Benedictine priory in Dorset, England

Horton Priory was a priory at Horton in Dorset, England.

It was founded as a Benedictine abbey around 970 by Ordgar, Earl of Devon, or his son, Ordulph, and dedicated to Saint Olfrida, Wilfrida or Wulfthryth, the mother of Saint Edith of Wilton by King Edgar the Peaceful. In the early twelfth century it was reduced to priory status by Roger, bishop of Salisbury and made dependent on Sherborne Abbey.

At the Dissolution in 1539 Sherborne Abbey was surrendered to the king, and in 1547 it was granted to Edward Seymour, 1st Duke of Somerset. On Somerset's attainder it was granted to William Herbert, 1st Earl of Pembroke.
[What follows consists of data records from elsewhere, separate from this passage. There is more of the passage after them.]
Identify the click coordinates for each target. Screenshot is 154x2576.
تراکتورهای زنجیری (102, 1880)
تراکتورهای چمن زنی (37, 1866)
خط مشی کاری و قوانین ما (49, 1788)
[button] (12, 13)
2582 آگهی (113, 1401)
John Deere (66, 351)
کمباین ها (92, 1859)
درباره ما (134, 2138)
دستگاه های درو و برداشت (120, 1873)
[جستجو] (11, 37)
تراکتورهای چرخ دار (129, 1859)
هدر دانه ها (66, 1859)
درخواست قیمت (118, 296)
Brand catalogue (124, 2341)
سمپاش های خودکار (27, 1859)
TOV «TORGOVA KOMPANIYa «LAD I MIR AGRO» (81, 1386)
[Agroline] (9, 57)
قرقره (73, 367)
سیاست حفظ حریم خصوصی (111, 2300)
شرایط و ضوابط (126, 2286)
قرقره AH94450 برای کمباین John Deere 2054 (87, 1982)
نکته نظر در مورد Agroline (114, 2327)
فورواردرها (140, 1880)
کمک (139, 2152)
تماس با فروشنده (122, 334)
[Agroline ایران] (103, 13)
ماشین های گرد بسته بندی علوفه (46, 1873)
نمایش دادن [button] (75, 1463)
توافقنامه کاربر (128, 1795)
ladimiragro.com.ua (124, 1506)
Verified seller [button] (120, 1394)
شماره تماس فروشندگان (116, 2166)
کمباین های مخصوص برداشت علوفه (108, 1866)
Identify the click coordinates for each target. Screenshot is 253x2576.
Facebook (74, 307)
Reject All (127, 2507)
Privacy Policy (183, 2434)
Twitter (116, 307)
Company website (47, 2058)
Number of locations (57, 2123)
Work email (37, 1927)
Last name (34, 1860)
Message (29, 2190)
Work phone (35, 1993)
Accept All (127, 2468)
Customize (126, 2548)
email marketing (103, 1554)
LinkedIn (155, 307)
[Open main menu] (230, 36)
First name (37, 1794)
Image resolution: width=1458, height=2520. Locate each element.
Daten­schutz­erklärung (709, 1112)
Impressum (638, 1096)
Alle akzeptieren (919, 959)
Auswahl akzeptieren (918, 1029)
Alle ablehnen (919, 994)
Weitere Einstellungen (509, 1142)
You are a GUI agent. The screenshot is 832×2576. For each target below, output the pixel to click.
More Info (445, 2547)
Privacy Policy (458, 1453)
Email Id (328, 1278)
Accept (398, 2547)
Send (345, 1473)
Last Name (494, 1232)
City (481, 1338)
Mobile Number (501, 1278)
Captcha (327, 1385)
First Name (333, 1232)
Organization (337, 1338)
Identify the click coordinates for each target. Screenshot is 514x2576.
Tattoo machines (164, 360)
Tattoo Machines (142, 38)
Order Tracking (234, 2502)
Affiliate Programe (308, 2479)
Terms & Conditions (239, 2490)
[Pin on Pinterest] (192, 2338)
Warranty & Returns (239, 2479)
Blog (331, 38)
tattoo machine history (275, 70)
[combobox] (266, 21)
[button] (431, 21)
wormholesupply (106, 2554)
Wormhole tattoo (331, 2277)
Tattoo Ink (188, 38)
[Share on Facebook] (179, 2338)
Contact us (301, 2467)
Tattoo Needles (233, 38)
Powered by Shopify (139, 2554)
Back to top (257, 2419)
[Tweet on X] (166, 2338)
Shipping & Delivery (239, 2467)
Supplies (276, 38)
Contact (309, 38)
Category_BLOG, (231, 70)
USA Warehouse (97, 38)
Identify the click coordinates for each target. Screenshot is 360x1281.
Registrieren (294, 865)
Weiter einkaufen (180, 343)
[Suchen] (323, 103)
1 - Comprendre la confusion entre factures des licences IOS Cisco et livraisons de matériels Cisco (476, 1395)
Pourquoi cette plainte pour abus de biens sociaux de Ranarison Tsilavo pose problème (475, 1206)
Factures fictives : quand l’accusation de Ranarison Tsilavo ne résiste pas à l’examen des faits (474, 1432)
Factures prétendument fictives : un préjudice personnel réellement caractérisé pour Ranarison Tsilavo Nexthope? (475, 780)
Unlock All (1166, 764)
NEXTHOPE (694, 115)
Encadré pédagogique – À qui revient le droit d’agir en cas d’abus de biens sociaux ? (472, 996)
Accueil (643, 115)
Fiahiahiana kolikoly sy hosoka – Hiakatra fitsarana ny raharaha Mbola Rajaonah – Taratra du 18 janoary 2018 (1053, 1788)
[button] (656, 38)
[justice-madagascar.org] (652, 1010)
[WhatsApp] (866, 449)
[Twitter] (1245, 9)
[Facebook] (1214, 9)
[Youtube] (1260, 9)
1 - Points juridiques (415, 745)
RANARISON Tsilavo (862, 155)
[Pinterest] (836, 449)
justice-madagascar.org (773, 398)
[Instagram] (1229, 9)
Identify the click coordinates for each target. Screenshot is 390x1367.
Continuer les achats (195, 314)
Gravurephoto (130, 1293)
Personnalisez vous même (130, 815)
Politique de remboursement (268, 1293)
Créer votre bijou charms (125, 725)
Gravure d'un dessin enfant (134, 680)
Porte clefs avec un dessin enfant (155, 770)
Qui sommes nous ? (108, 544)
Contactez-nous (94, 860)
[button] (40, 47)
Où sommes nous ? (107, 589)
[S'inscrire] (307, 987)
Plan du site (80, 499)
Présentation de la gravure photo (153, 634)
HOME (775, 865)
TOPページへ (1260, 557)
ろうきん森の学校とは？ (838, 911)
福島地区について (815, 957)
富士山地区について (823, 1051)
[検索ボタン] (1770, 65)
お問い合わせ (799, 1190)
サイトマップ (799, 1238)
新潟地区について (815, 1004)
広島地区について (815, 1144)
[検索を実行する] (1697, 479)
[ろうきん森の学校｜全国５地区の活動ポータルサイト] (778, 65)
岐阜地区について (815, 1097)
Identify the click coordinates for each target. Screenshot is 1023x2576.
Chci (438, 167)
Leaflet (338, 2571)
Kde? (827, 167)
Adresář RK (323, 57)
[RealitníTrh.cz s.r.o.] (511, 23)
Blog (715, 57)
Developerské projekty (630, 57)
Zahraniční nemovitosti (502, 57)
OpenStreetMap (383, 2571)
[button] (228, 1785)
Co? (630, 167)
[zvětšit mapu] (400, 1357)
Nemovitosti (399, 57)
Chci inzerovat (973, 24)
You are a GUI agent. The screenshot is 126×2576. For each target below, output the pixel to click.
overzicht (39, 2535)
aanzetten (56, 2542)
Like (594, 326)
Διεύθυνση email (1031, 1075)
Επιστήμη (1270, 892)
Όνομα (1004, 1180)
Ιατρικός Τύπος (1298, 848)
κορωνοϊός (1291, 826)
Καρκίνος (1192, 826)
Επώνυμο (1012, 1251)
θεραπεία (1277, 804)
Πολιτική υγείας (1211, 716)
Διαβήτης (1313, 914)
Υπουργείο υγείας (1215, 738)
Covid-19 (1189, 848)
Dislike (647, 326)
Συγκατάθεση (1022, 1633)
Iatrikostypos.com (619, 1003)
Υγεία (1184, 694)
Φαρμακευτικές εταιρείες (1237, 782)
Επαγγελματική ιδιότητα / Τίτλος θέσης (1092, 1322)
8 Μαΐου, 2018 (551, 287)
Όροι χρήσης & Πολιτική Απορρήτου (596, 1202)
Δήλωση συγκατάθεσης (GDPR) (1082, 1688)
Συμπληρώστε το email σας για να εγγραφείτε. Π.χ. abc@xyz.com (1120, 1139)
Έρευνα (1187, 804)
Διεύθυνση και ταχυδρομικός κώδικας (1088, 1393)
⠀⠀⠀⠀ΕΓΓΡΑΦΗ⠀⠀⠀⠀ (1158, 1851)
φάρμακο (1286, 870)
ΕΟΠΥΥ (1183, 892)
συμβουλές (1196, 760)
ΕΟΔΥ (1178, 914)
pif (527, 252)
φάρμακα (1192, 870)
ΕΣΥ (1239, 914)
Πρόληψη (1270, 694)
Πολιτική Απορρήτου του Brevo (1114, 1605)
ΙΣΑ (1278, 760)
The present Horton parish church, St. Wolfrida, was built on the site of the priory in the 18th century. No traces of the original priory remain.

==Known Priors==
- * Hugh, occurs 1286
- * John de Bradeford, occurs 1348.
- * John Cosyn, occurs 1401.
- * Henry Trew, occurs 1459–60
- * John Dorchester, occurs 1504
- * John Hart or Herte alias Raynold, occurs on its surrender, 1539.